La Repubblica, sempre in prima linea quando si tratta di biasimare il governo attuale in quanto chiude i porti ai profughi, in un articolo del 26 giugno ci diceva che ci sono quasi 5 milioni di individui in Italia che vivono in condizione di povertà assoluta, un record dal 2005. Un terzo di questi poveri sono...stranieri. Quindi, la logica imporrebbe di pensare che, visto che la situazione è già così pesante, evitiamo di renderla più pesante. Ma del resto, gli basterebbe passare più tempo sulla strada per rendersi conto della situazione drammatica in molte città, con molti di questi stranieri in giro senza far nulla e senza possibilità di lavoro e quindi costretti a vivere di espedienti. Quindi farli venire con il pretesto di voler fare i buon(ist)i, è in realtà indice di sana cattiveria. La bontà non prescinde dalla verità, pur agostinianamente amando senza misura. Vittorio Messori, spesso cita una frase attribuita a Hegel che dice “se i fatti non concordano con la teoria, tanto peggio per i fatti!”.
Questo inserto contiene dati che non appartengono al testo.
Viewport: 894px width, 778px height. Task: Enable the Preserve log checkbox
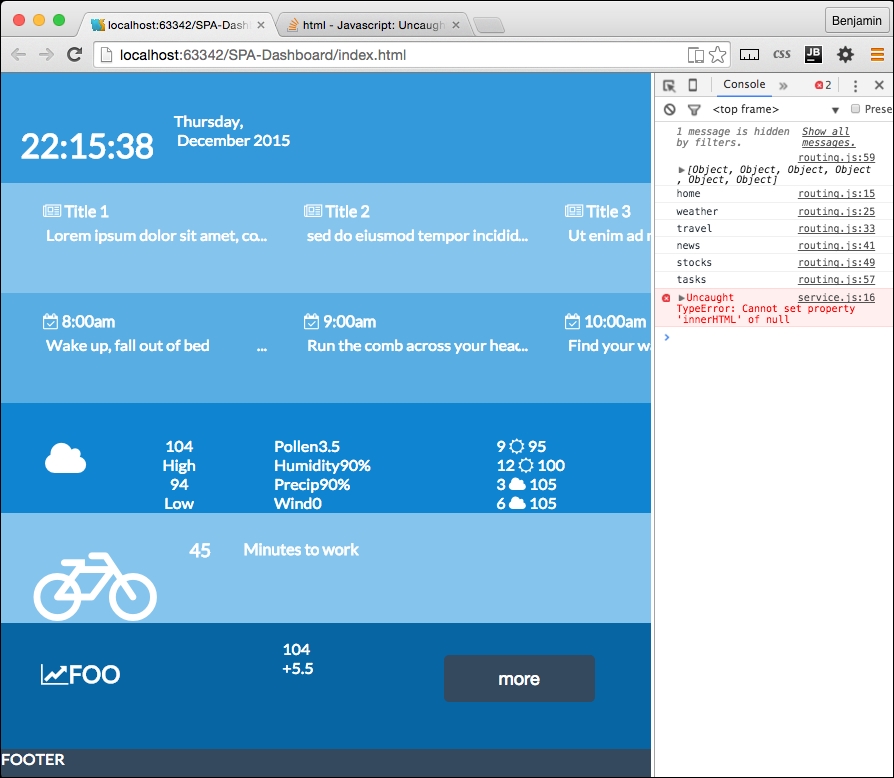click(854, 109)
Ma che dire di Pierfrancesco Diliberto, in arte PIF. Renziano doc fino a poco tempo fa, che ha detto pochi giorni fa questa frase: “Se sei ricco è facile essere di sinistra perché non hai il rom e il migrante come vicino”. In fondo, non so per quale motivo, ma ha detto una verità profonda. Ha definito il buonismo, la finta bontà basata su un vago sentimento che rifugge dalla verità delle cose per fare in modo che chi prova quel sentimento si “senta” buono. Sentirsi buoni non vuol dire essere buoni, ma ti mette in una falsa pace con te stesso, come una droga.
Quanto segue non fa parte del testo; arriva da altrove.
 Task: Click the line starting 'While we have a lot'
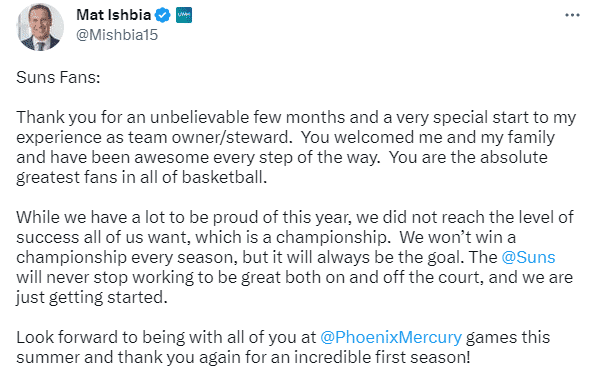point(295,217)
Due film: Benvenuti a casa mia di Philippe de Chauveron e Come un gatto in tangenziale di Riccardo Milani. Nel primo uno scrittore di successo di sinistra e progressista, a parole afferma di essere prontissimo ad ospitare i nomadi a casa propria, ma le cose cambiano quando messo di fronte alla realtà di doverlo fare; nel secondo una ricca (ex) coppia che predica l'apertura verso le periferie, le frontiere, va in paranoia quando la figlia si fidanza con un ragazzo di una borgata romana. Ripeto, a parole siamo tutti campioni. Ma questo atteggiamento buonista non ha nulla a che fare con la bontà vera e nemmeno con il cattolicesimo. La bontà si fonda sulla verità. Se io dò tutti i miei guadagni ai poveri e lascio morire di fame la mia famiglia, sono buono?
Ma il buonismo, come il modernismo da cui credo derivare in parte, non si basa sulla logica delle cose, ma su un vago sentimento delle stesse, non è un atteggiamento filosofico ma un atteggiamento psicologico. L'enciclica Pascendi Dominici Gregis parla di un sentimento della divinità. Ecco, il buonismo partecipa di questo stesso principio, un vago sentimento fondamentalmente irrazionale.
Non si pensi che nella Chiesa Cattolica attuale questo pericolo sia chiaro, anzi! Ci si sguazza in questo buonismo da decenni! Potrei fare centinaia di esempi, partendo dallo strazio che si è fatto della liturgia in nome del buonismo (verso i giovani, che poi essendo privati della vera bellezza della Chiesa perché abbandonati ai limiti della propria età, ne sono stati le prime vittime). Cattolici o no, si faccia fronte comune davanti a questa piaga mortale che sta erodendo i fondamenti eterni di quello che è buono, giusto e vero.